Analysis: The revisional order of the Central Government expressly allowed the exemption if the notification conditions were fulfilled, and the subsequent letter of the Assistant Collector implemented that order on stated conditions. On that basis, the earlier controversy stood concluded, and the Assistant Collector could not treat the matter as open for fresh decision in the absence of any revival of jurisdiction by a superior order. The attempt to reopen the classification and deny exemption was therefore a jurisdictional error. The availability of appeal did not bar writ relief where the impugned action itself was without jurisdiction and would result in continued levy contrary to the concluded exemption.
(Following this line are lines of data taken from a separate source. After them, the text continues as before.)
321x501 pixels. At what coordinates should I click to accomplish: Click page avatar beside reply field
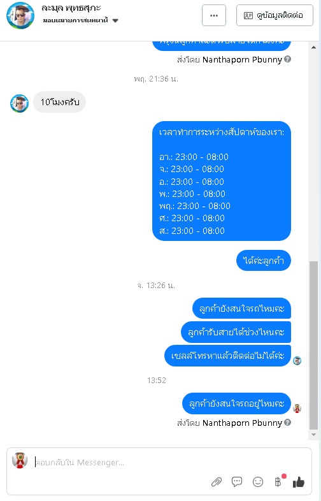tap(20, 460)
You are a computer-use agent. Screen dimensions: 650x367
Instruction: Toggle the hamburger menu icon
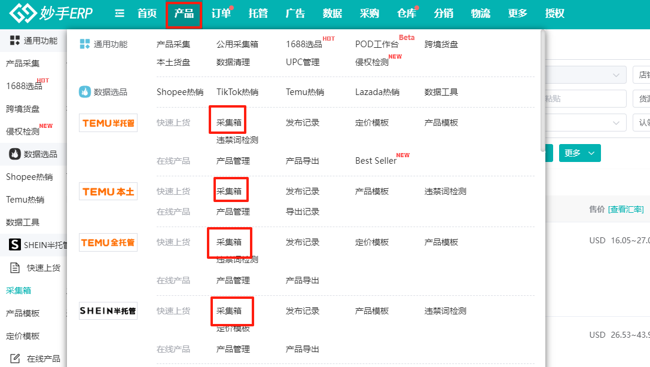pos(120,13)
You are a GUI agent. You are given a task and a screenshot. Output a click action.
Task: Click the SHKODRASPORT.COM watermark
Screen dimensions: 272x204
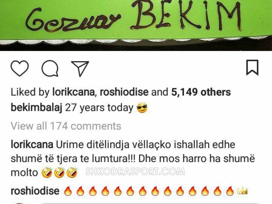point(135,171)
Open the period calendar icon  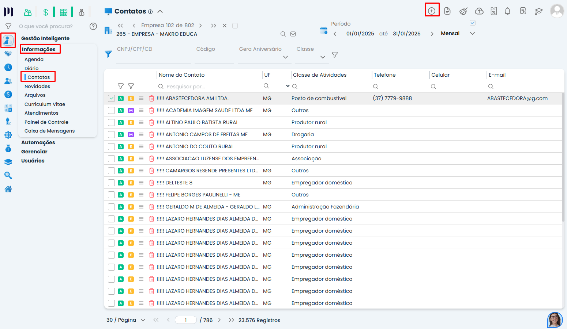323,31
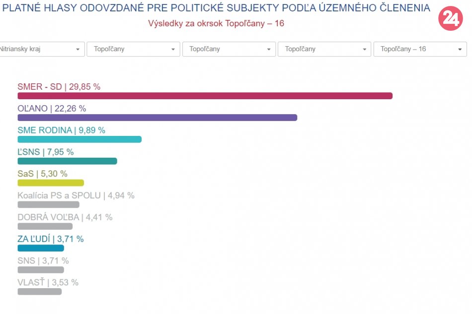472x314 pixels.
Task: Select the ZA ĽUDÍ blue bar
Action: click(41, 248)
The refund claim was consequential to the challenge to the fresh order and not a standalone request for money.
Conclusion: The revisional order was final, the Assistant Collector lacked jurisdiction to pass the impugned order, and the writ petitions were maintainable; the assessee was entitled to the exemption and consequential refund relief.
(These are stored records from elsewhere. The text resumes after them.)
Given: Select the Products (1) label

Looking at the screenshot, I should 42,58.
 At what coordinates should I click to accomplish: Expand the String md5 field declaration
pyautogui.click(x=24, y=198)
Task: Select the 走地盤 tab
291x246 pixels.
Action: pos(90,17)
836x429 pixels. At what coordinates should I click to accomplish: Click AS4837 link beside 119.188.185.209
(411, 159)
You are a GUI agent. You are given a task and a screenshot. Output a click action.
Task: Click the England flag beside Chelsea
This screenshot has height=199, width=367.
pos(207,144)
Final Conclusion: The exemption dispute could not be reopened by the subordinate excise authority after the revisional decision, and the consequential levy and denial of refund were set aside in favour of the assessee.
Ratio Decidendi: Where a revisional authority finally decides entitlement to exemption subject only to stated conditions, a subordinate authority cannot reopen the same matter in the absence of express revival of jurisdiction, and writ jurisdiction remains available to correct the resulting jurisdictional excess notwithstanding an alternative statutory remedy.